• **DATA PROVIDED**:
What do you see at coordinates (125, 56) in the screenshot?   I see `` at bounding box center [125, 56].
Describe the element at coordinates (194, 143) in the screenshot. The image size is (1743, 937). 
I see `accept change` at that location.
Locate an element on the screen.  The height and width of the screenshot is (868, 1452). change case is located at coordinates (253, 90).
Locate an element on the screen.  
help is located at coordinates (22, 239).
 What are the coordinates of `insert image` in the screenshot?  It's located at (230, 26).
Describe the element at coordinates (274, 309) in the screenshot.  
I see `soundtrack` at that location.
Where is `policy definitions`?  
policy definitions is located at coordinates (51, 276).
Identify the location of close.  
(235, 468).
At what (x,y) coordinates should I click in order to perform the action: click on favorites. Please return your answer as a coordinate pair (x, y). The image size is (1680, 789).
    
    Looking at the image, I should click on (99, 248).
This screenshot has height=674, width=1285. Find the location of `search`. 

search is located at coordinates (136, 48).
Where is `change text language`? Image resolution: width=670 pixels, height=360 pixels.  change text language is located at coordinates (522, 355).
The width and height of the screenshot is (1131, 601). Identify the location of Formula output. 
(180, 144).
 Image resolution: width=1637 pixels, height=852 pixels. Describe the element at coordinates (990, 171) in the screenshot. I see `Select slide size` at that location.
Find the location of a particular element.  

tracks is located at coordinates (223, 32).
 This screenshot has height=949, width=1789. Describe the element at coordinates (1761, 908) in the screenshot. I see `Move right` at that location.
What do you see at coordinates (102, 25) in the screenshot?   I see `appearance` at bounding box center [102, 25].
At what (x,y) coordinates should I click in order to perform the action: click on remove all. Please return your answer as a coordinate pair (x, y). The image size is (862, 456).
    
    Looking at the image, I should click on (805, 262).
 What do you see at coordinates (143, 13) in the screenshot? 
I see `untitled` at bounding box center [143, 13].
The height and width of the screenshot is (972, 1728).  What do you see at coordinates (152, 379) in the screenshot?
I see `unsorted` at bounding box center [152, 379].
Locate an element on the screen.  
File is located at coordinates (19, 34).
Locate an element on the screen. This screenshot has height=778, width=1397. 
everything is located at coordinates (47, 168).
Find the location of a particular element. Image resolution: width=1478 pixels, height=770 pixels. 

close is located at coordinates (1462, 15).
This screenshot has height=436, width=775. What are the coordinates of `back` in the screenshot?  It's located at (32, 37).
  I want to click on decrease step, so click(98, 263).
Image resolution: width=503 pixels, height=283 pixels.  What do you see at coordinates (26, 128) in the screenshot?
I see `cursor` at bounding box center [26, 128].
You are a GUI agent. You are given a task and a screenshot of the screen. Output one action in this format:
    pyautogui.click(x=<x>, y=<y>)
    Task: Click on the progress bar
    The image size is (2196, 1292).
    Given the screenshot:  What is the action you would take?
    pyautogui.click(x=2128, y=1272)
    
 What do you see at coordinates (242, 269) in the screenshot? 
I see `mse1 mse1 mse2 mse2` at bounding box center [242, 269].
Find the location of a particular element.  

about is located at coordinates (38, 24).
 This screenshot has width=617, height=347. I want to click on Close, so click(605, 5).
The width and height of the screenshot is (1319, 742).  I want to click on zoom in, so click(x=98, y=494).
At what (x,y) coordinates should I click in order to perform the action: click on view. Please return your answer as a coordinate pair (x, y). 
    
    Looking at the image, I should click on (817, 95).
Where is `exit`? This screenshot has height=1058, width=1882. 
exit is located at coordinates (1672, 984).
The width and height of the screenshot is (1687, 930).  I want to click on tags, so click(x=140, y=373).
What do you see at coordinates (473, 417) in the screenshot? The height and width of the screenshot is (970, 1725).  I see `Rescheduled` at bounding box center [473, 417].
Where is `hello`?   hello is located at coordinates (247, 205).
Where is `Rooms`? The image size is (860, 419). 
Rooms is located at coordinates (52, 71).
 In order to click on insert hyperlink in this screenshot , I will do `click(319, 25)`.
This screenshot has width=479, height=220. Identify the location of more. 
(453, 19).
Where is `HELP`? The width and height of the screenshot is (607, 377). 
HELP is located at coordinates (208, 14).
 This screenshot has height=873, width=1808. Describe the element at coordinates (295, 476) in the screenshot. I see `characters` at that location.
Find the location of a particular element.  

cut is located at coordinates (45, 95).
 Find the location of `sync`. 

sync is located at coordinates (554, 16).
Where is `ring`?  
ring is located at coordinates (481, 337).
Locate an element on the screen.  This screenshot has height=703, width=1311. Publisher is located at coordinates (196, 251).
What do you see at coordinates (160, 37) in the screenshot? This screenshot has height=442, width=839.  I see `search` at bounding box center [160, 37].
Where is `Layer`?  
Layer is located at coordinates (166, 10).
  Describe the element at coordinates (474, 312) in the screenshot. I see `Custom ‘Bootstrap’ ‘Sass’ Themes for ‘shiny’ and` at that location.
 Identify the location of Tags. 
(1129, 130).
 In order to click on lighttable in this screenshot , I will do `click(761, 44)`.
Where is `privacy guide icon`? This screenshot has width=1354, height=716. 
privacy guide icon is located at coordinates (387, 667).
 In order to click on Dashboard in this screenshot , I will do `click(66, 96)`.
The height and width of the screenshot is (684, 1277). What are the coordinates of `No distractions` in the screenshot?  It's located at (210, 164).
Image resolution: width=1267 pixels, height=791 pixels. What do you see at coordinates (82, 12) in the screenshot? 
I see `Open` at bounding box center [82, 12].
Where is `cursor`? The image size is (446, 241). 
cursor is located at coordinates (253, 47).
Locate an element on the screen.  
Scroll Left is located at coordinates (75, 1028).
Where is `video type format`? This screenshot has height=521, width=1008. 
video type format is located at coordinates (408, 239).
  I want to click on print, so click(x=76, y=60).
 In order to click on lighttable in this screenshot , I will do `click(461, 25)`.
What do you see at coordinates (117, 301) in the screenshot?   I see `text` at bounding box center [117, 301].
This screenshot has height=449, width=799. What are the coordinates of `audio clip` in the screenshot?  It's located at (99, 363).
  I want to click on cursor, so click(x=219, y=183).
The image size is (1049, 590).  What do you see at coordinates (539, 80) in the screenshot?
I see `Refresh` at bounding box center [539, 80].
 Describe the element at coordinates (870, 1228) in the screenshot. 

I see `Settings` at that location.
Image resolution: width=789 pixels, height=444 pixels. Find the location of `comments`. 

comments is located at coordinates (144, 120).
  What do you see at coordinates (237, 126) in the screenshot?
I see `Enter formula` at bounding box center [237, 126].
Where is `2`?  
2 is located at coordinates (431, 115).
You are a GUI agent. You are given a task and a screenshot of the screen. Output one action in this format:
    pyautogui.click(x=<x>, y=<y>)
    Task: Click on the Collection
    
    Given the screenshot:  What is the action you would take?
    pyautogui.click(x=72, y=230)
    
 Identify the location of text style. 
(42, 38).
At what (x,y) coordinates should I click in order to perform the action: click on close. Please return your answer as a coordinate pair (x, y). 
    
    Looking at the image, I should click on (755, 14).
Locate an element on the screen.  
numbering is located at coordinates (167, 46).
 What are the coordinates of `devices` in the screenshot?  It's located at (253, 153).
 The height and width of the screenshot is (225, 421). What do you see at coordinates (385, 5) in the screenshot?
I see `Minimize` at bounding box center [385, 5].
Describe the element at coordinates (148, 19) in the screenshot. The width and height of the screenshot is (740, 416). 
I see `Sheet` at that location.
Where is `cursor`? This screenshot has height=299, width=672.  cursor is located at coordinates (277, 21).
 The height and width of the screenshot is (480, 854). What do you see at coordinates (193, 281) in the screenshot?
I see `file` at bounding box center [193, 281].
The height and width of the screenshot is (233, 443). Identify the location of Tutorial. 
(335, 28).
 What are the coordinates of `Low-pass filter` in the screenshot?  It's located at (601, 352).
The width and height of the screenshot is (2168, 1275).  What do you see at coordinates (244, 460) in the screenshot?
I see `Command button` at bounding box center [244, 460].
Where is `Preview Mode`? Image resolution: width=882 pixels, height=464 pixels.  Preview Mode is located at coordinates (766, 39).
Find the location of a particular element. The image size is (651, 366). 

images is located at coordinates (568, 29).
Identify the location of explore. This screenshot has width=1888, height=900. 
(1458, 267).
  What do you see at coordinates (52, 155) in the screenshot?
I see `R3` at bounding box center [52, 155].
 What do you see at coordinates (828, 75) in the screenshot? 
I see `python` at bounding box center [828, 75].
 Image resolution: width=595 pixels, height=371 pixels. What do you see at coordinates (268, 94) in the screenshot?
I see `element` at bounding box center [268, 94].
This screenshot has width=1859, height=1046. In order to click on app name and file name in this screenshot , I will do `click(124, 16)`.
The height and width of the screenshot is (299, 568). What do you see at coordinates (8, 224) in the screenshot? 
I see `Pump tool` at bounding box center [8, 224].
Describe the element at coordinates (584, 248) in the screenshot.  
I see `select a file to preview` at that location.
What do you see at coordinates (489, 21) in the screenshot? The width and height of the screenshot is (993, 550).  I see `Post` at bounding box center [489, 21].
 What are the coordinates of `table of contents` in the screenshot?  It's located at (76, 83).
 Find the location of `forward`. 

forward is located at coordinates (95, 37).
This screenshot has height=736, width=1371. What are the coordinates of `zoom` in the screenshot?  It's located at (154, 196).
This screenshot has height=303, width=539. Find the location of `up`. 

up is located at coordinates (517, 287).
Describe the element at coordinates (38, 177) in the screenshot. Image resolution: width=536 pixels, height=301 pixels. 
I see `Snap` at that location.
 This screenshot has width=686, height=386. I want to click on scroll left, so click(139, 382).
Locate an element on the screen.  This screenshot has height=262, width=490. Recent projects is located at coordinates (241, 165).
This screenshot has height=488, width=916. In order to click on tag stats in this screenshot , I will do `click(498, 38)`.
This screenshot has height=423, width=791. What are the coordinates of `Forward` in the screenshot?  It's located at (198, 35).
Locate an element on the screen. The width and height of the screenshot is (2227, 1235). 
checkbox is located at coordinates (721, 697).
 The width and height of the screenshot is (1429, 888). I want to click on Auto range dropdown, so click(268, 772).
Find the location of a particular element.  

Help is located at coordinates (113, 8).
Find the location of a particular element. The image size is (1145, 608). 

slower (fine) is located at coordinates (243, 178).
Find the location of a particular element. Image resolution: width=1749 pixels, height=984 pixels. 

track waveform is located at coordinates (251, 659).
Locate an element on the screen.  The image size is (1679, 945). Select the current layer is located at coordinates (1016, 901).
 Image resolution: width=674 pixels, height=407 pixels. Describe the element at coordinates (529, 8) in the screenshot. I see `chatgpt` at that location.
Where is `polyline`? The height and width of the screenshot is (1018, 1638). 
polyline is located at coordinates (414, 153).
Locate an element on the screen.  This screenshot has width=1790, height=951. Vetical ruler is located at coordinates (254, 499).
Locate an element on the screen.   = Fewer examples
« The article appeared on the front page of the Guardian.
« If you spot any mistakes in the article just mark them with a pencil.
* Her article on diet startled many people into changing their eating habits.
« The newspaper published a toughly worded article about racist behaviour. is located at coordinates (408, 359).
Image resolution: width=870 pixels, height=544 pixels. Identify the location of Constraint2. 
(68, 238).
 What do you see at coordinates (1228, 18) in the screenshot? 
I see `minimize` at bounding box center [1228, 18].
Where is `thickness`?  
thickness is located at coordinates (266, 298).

• **TASK DIRECTIONS**:
Starting with the line that contains "is (1145, 608)." and going on through the end of the entries, write those lines out again with "Find the location of a particular element" switched to "Locate a particular element" and everything else left unchanged.

• **RESPONSE TO THE TASK**:
Locate a particular element. The image size is (1145, 608). 

slower (fine) is located at coordinates (243, 178).
Locate a particular element. Image resolution: width=1749 pixels, height=984 pixels. 

track waveform is located at coordinates (251, 659).
Locate an element on the screen.  The image size is (1679, 945). Select the current layer is located at coordinates (1016, 901).
 Image resolution: width=674 pixels, height=407 pixels. Describe the element at coordinates (529, 8) in the screenshot. I see `chatgpt` at that location.
Where is `polyline`? The height and width of the screenshot is (1018, 1638). 
polyline is located at coordinates (414, 153).
Locate an element on the screen.  This screenshot has width=1790, height=951. Vetical ruler is located at coordinates (254, 499).
Locate an element on the screen.   = Fewer examples
« The article appeared on the front page of the Guardian.
« If you spot any mistakes in the article just mark them with a pencil.
* Her article on diet startled many people into changing their eating habits.
« The newspaper published a toughly worded article about racist behaviour. is located at coordinates (408, 359).
Image resolution: width=870 pixels, height=544 pixels. Identify the location of Constraint2. 
(68, 238).
 What do you see at coordinates (1228, 18) in the screenshot? 
I see `minimize` at bounding box center [1228, 18].
Where is `thickness`?  
thickness is located at coordinates (266, 298).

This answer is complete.